*What to work on*: The reply to the records below should contain exactly the lines from the line with "Task: Skip back" through the line with "456x244 pixels.", and nothing besides.

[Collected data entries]
☆ ☆ ☆
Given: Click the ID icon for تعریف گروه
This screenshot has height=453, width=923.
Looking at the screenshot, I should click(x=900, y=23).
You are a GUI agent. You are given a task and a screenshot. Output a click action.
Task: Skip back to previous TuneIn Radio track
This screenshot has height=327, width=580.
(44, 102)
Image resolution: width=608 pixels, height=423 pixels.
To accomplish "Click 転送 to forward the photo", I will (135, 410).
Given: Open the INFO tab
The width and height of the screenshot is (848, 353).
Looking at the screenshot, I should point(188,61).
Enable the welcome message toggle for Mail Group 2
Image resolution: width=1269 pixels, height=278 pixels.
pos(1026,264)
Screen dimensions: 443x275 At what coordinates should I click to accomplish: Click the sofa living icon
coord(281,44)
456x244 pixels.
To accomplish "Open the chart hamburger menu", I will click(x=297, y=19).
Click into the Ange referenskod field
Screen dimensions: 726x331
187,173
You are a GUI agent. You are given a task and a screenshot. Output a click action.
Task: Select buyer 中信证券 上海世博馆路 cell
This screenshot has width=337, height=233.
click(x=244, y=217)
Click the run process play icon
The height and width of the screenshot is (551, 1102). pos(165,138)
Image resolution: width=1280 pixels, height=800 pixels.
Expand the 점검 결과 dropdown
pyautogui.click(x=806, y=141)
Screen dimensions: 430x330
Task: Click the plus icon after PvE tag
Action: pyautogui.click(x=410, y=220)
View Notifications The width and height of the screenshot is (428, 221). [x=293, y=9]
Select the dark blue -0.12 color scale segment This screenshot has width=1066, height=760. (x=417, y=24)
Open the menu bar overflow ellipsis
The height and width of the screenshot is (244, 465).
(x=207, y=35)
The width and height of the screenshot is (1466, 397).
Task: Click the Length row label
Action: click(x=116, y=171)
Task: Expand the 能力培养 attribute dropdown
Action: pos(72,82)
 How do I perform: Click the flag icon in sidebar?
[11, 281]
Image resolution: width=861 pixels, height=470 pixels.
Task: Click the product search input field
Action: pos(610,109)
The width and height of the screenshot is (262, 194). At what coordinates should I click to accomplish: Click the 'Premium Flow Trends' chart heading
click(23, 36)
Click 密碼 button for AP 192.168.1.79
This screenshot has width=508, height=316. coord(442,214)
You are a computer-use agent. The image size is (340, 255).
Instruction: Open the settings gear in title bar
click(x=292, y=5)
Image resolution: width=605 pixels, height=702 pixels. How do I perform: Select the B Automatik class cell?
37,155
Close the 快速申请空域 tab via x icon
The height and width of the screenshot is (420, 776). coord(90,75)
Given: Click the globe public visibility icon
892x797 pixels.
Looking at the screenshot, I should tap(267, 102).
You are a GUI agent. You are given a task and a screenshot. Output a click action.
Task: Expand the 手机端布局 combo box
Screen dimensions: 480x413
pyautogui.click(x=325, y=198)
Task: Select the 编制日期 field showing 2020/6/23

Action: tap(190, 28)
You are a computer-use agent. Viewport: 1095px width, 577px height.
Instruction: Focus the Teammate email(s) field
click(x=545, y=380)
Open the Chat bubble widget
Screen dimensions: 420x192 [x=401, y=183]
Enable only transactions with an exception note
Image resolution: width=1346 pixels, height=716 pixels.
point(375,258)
☆ ☆ ☆
*Response to the task*:
Task: Skip back to previous TuneIn Radio track
This screenshot has height=327, width=580.
(44, 102)
Image resolution: width=608 pixels, height=423 pixels.
To accomplish "Click 転送 to forward the photo", I will (135, 410).
Given: Open the INFO tab
The width and height of the screenshot is (848, 353).
Looking at the screenshot, I should point(188,61).
Enable the welcome message toggle for Mail Group 2
Image resolution: width=1269 pixels, height=278 pixels.
pos(1026,264)
Screen dimensions: 443x275 At what coordinates should I click to accomplish: Click the sofa living icon
coord(281,44)
456x244 pixels.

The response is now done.